El caballero cogió la bolsa y se la pasó sin dignarse mirarlo. Esta vez el bocadillo no era de queso, sino de pechuga de pollo con una hoja de lechuga.

Cuando ya bajaban del avión, Costa dejó pasar a su vecino y a su mujer, con lo que bloqueó el pasillo para todos los que venían detrás. Su mirada recayó en el asiento que su vecino acababa de dejar vacío. ¡Ahí estaba la bolsita del tentempié, sin tocar! Alguien le empujó por la espalda, pero él no se movió, sino que se inclinó deprisa hacia un lado para hacerse con la comida y se la guardó bajo la chaqueta.

Se sintió un poco como Mister Bean. No pudo evitar sonreír, y eso hizo que disminuyera en parte la espantosa sensación de ser patético. Recordó que a veces jugaba a «Mister Bean» con sus hijos y que les hacía el número de meterse en la lavadora. Los vio reír, y también eso le alegró.
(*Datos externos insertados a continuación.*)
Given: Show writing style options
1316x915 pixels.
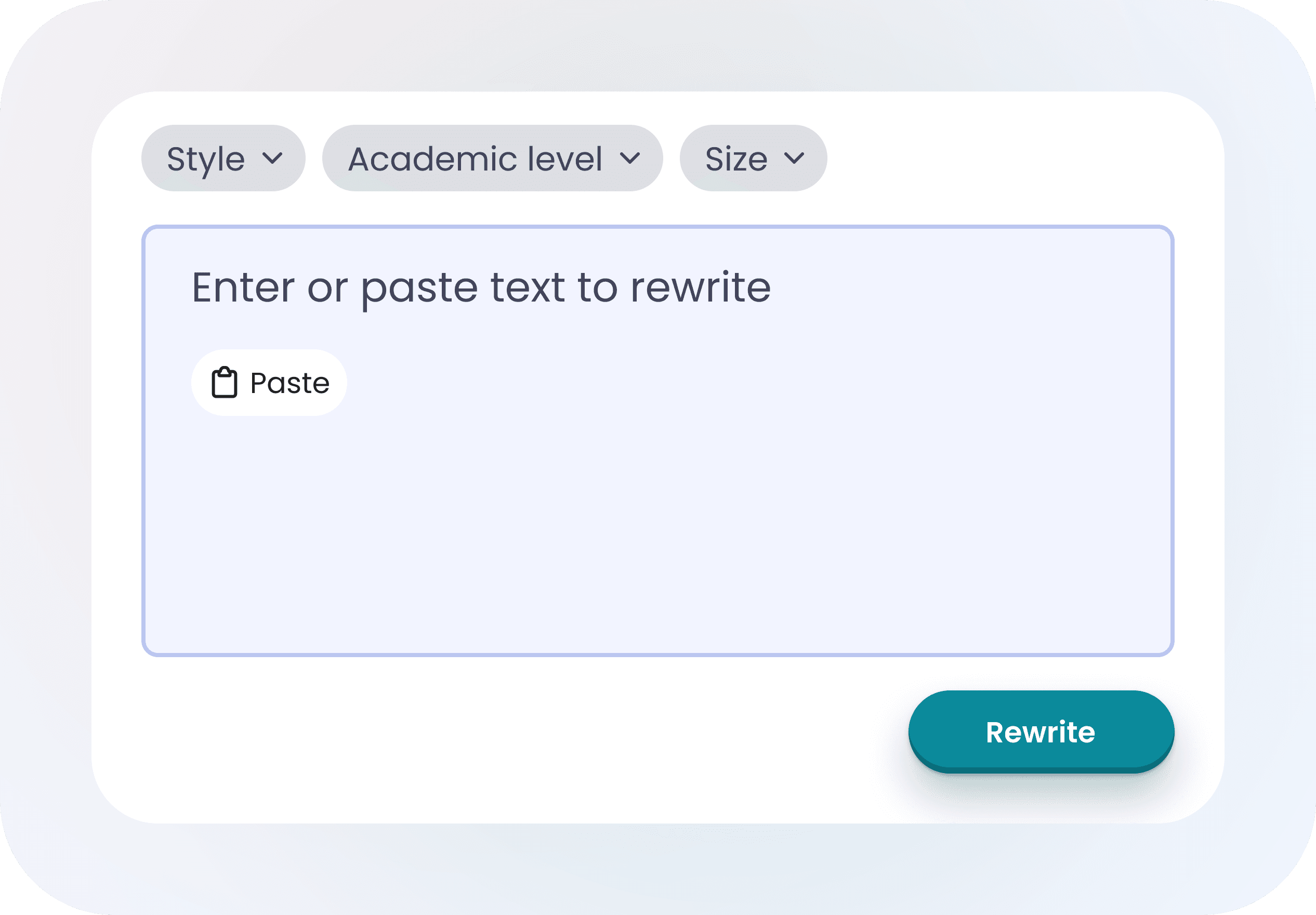Looking at the screenshot, I should 223,158.
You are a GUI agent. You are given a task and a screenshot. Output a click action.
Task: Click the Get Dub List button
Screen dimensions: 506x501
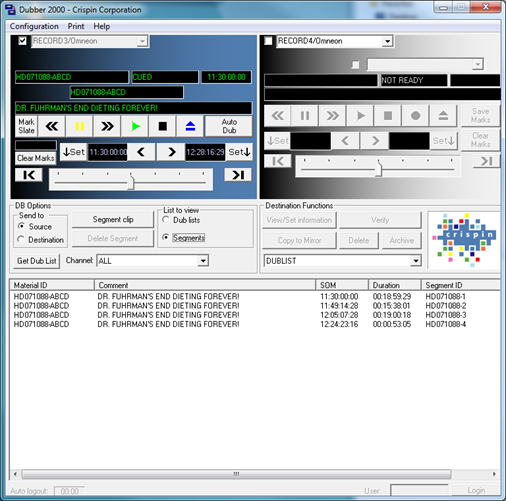click(37, 261)
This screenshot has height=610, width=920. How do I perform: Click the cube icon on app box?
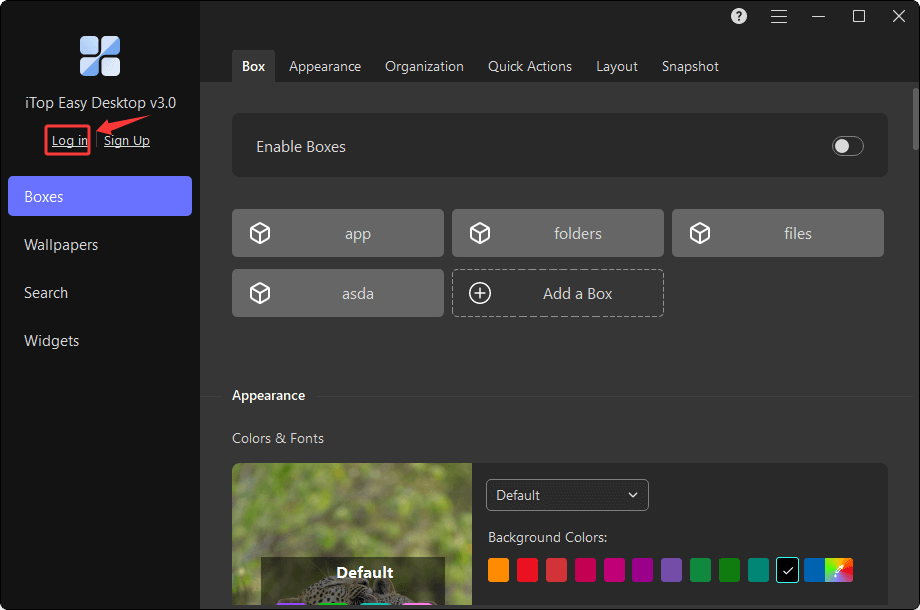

Decidió terminar cuanto antes con los interrogatorios de Colonia y hacer una escapada rápida a Hamburgo para ver a sus hijos. Cogería un avión de vuelta desde allí. Así podrían ir los tres al McDonald’s y divertirse, y él olvidaría durante un buen rato a los adultos y sus enfermizos instintos destructivos.

Costa tenía curiosidad por saber cómo encontraría Alemania después de haber emigrado. El cielo de Dusseldorf estaba algo nublado, era una cálida tarde otoñal. El aire le pareció algo más pesado que en Ibiza, donde siempre soplaban las brisas marinas, que olían… a yodo, a sal, a la resina de los pinos o a las hogueras del campo.

Cuando salió del aeropuerto le sonó el móvil. Era Kratz, su compañero, para decirle que le había encontrado un pequeño hotel junto al Stapelhaus, el antiguo almacén fluvial del casco antiguo de Colonia: Kunibert der Fiese, la histórica hospedería de «Kunibert el Repugnante». Costa no pudo reprimir una sonrisa: Kratz tenía talento para los dobles sentidos. Era una persona con una alegría típicamente renana y ya en Hamburgo había irradiado siempre buen humor. Así que Toni el Español se alojaría en Colonia en casa de Kunibert el Repugnante.